Start of Block

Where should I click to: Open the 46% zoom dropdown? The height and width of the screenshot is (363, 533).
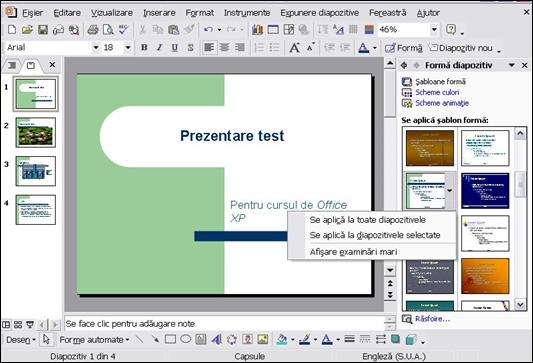pyautogui.click(x=434, y=30)
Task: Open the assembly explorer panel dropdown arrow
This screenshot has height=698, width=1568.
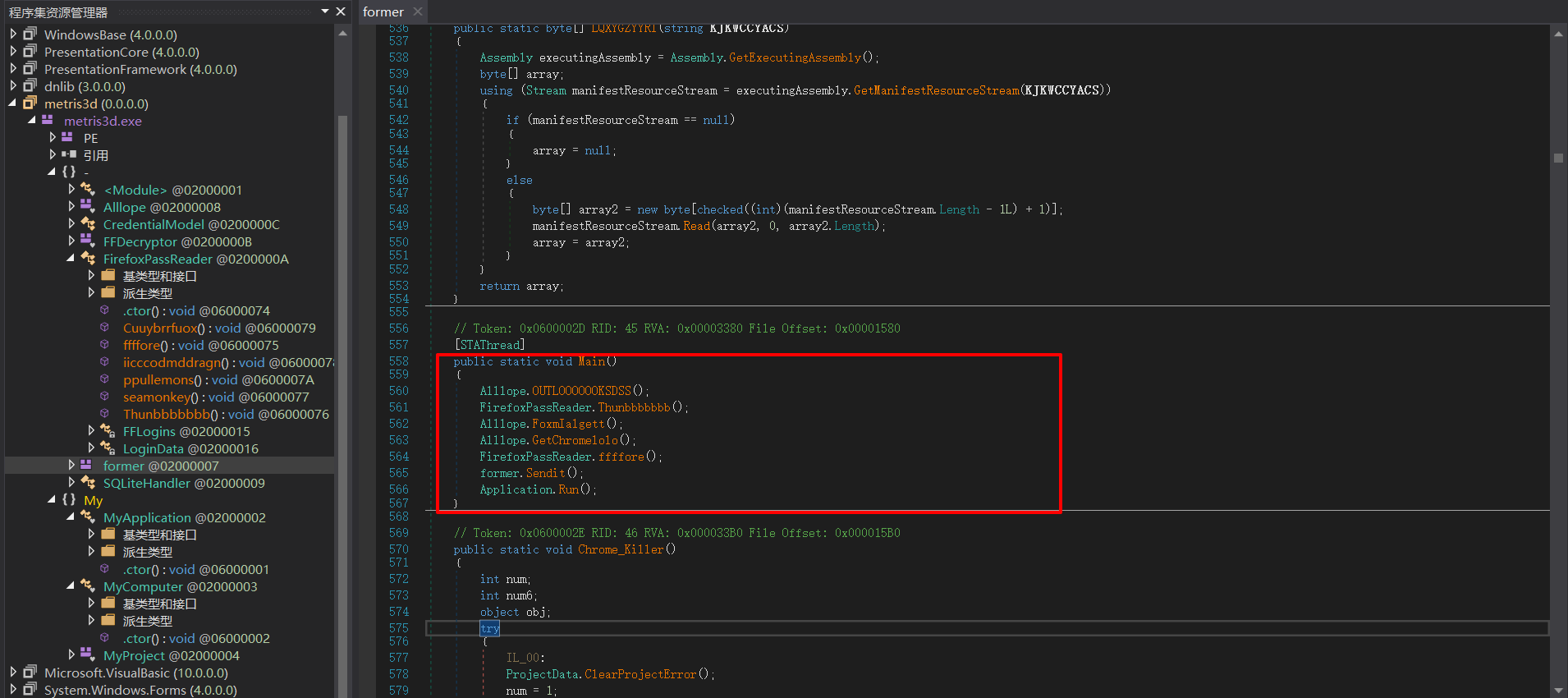Action: (x=325, y=11)
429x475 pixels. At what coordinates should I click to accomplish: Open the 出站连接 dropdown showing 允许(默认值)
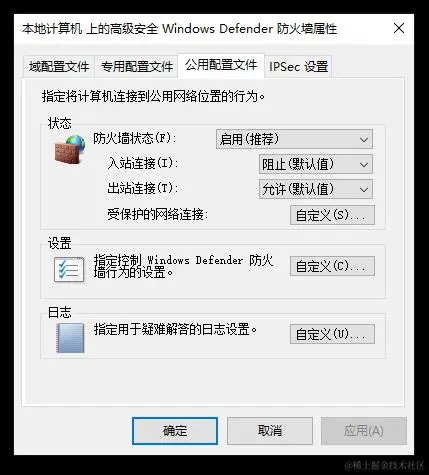click(x=316, y=189)
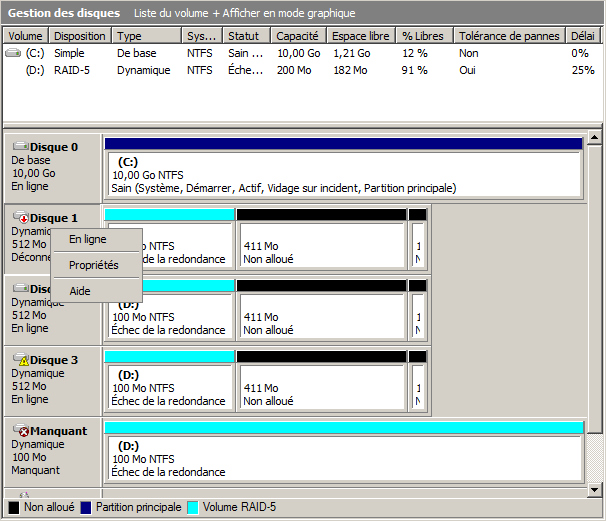This screenshot has height=521, width=606.
Task: Select the (C:) volume drive icon in list
Action: click(x=13, y=53)
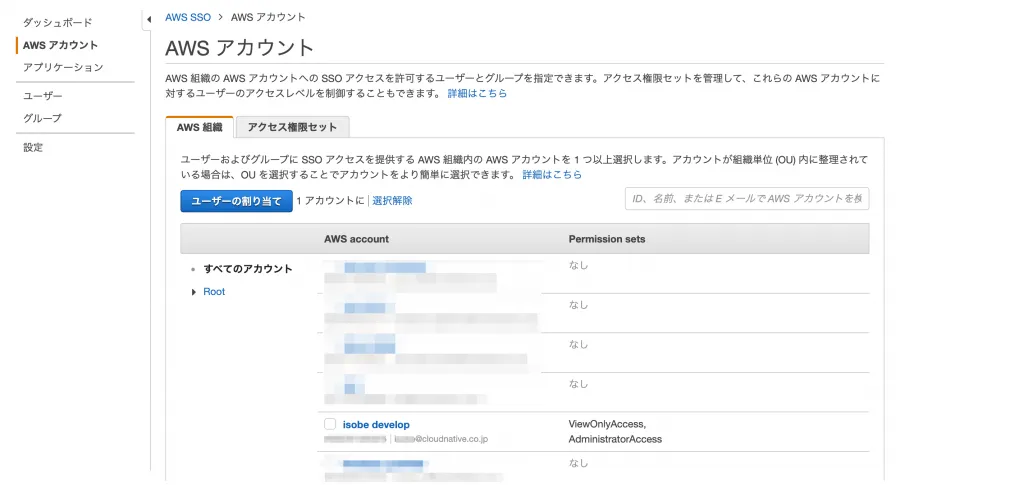
Task: Open the isobe develop account link
Action: click(x=376, y=424)
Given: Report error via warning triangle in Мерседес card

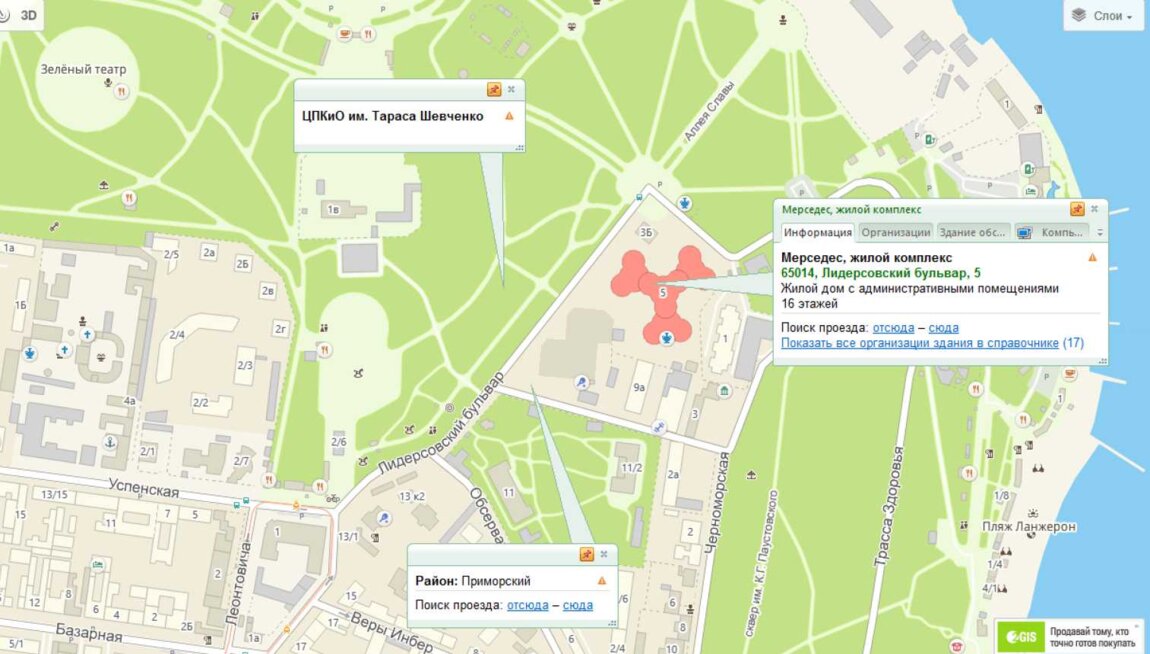Looking at the screenshot, I should pos(1092,257).
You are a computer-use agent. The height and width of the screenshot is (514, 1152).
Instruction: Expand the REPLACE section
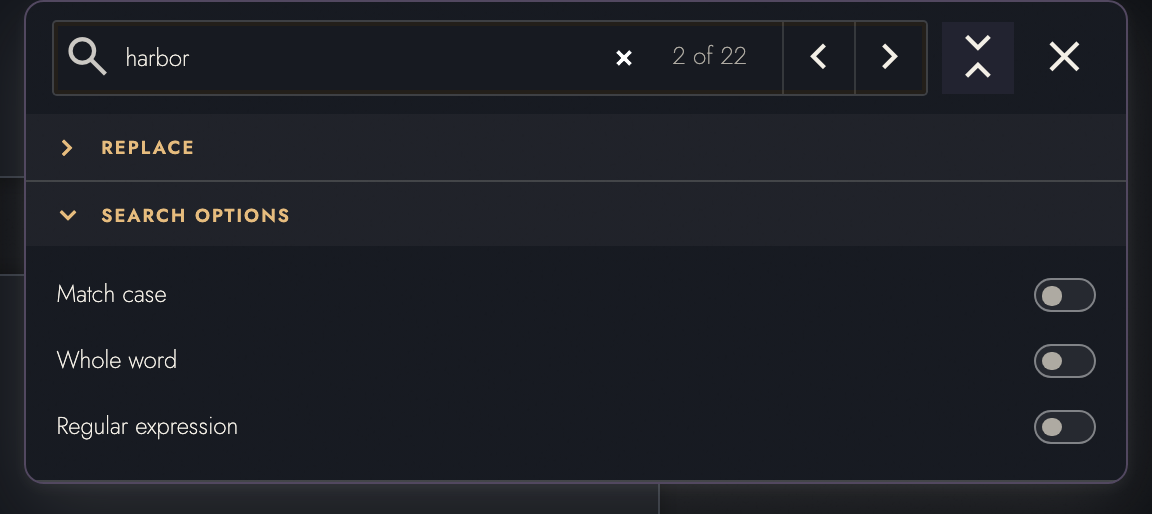(x=147, y=148)
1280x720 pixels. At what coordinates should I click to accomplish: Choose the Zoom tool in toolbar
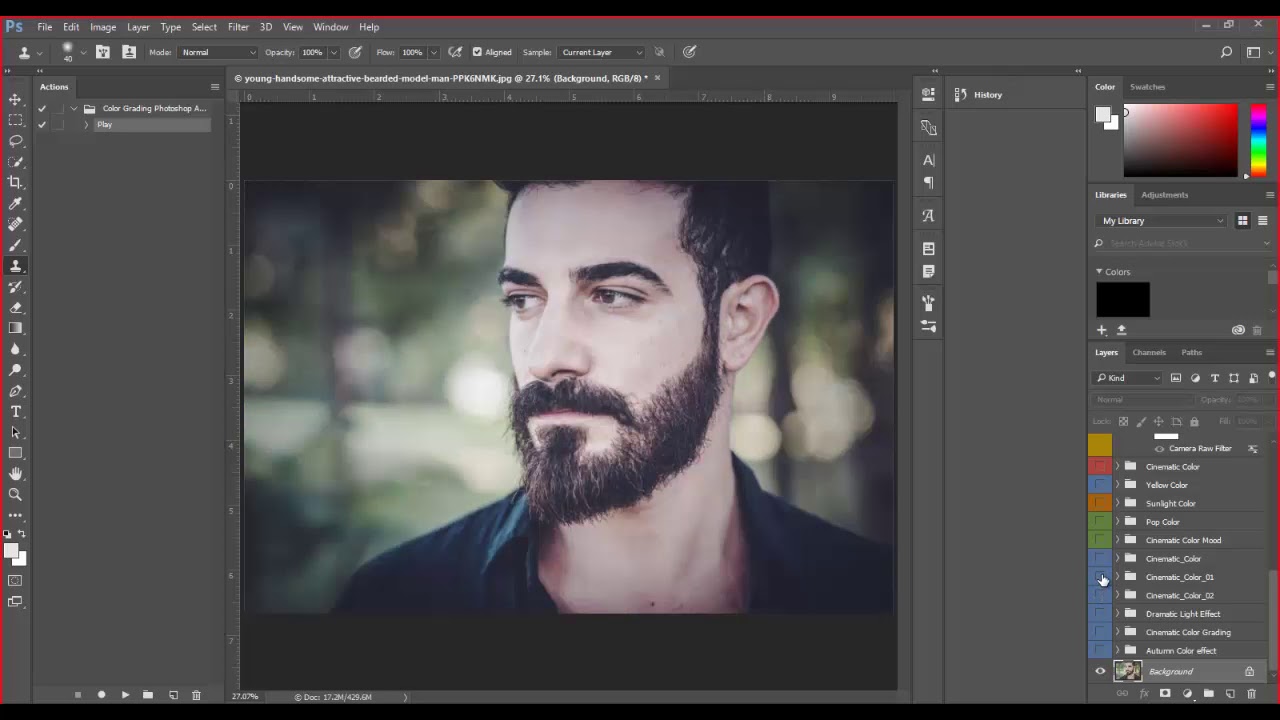tap(16, 494)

End of Block

WORK INSTRUCTIONS
The reply must contain every entry above, exactly as written, and none of the pictures.

WRITTEN RESPONSE
Where should I click to: Open the 46% zoom dropdown? The height and width of the screenshot is (363, 533).
pyautogui.click(x=434, y=30)
Task: Open the assembly explorer panel dropdown arrow
This screenshot has height=698, width=1568.
Action: (x=325, y=11)
429x475 pixels. At what coordinates should I click to accomplish: Open the 出站连接 dropdown showing 允许(默认值)
click(x=316, y=189)
This screenshot has height=521, width=606.
Task: Select the (C:) volume drive icon in list
Action: click(x=13, y=53)
Task: Open the isobe develop account link
Action: click(x=376, y=424)
Given: Report error via warning triangle in Мерседес card

Looking at the screenshot, I should pos(1092,257).
You are a computer-use agent. The height and width of the screenshot is (514, 1152).
Instruction: Expand the REPLACE section
(x=147, y=148)
1280x720 pixels. At what coordinates should I click to accomplish: Choose the Zoom tool in toolbar
tap(16, 494)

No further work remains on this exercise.